■ **PROBLEM DESCRIPTION**
For the word "cell", copy every line of the material that includes it.

####################

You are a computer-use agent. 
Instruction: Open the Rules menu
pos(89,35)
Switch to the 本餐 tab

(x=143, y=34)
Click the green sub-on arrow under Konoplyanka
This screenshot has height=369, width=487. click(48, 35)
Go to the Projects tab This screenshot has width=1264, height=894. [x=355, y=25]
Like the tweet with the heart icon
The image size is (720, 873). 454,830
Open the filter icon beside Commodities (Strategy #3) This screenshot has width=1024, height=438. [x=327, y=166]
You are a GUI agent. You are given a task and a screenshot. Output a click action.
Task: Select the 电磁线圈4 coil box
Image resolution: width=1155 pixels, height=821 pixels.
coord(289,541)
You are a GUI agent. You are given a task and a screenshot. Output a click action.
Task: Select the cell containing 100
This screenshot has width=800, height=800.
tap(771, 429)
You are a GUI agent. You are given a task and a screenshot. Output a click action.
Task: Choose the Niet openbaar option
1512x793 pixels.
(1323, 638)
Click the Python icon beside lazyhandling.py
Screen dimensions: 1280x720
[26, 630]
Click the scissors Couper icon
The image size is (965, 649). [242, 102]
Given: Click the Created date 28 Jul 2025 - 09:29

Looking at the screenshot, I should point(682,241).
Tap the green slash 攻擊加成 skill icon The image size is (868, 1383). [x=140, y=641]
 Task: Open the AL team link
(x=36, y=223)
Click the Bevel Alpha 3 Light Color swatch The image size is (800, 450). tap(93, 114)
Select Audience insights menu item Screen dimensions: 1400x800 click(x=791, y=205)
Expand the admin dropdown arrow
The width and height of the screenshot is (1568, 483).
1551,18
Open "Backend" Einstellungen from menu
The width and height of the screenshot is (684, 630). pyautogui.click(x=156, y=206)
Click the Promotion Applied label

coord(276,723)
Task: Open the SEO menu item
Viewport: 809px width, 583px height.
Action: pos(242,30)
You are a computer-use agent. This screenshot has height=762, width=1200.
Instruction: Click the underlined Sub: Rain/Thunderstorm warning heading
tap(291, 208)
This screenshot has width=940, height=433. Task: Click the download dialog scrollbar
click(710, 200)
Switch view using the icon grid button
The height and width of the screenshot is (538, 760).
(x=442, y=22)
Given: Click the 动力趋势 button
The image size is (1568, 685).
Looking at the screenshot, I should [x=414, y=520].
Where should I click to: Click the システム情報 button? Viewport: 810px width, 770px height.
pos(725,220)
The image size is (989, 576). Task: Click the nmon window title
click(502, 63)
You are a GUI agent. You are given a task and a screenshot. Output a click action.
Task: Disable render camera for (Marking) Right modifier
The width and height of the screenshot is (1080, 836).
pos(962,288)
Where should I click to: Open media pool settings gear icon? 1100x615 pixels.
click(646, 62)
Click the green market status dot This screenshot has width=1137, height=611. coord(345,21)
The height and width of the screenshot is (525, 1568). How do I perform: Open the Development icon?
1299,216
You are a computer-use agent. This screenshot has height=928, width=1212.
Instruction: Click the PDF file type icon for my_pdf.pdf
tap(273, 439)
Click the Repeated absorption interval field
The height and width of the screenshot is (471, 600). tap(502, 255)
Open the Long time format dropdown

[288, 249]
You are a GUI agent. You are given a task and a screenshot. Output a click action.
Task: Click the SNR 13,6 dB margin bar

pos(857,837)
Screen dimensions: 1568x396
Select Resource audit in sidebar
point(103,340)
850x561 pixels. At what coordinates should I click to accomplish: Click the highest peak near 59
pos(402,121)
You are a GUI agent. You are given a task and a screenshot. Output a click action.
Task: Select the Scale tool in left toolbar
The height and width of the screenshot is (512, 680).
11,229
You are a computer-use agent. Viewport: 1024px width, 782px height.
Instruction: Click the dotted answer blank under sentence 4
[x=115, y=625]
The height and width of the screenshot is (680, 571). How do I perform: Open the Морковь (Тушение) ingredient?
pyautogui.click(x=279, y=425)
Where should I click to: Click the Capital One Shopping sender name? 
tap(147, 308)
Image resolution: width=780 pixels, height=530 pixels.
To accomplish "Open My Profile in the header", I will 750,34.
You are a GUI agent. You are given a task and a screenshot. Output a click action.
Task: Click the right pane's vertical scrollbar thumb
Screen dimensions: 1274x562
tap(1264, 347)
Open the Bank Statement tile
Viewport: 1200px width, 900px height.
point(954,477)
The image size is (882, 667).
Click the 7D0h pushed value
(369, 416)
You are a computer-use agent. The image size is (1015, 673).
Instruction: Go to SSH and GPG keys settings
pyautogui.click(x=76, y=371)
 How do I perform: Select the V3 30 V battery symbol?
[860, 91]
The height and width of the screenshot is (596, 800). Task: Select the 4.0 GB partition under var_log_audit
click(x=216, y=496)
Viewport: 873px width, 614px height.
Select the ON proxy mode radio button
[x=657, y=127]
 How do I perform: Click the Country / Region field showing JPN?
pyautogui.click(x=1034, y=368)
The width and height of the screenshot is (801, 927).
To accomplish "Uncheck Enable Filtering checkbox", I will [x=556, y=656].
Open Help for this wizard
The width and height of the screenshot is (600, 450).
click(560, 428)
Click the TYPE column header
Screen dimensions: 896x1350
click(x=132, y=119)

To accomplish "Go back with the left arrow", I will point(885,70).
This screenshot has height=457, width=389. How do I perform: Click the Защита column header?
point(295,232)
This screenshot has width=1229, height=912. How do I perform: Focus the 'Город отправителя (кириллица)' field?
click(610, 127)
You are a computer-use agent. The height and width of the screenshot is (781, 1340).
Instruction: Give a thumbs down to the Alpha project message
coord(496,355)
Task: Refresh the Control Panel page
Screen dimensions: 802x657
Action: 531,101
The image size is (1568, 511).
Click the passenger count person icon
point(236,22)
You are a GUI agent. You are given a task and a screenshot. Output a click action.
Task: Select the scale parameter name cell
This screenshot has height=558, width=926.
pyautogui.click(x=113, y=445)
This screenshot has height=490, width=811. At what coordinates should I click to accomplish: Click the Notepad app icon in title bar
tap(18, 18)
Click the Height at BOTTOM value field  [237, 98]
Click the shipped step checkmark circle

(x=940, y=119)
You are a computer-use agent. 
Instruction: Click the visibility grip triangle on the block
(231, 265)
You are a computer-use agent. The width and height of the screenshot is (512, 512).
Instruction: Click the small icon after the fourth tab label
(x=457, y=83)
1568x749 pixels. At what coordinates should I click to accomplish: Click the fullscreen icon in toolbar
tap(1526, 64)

####################

■ **RESULT BELOW**
Task: Select the cell containing 100
Task: Select the scale parameter name cell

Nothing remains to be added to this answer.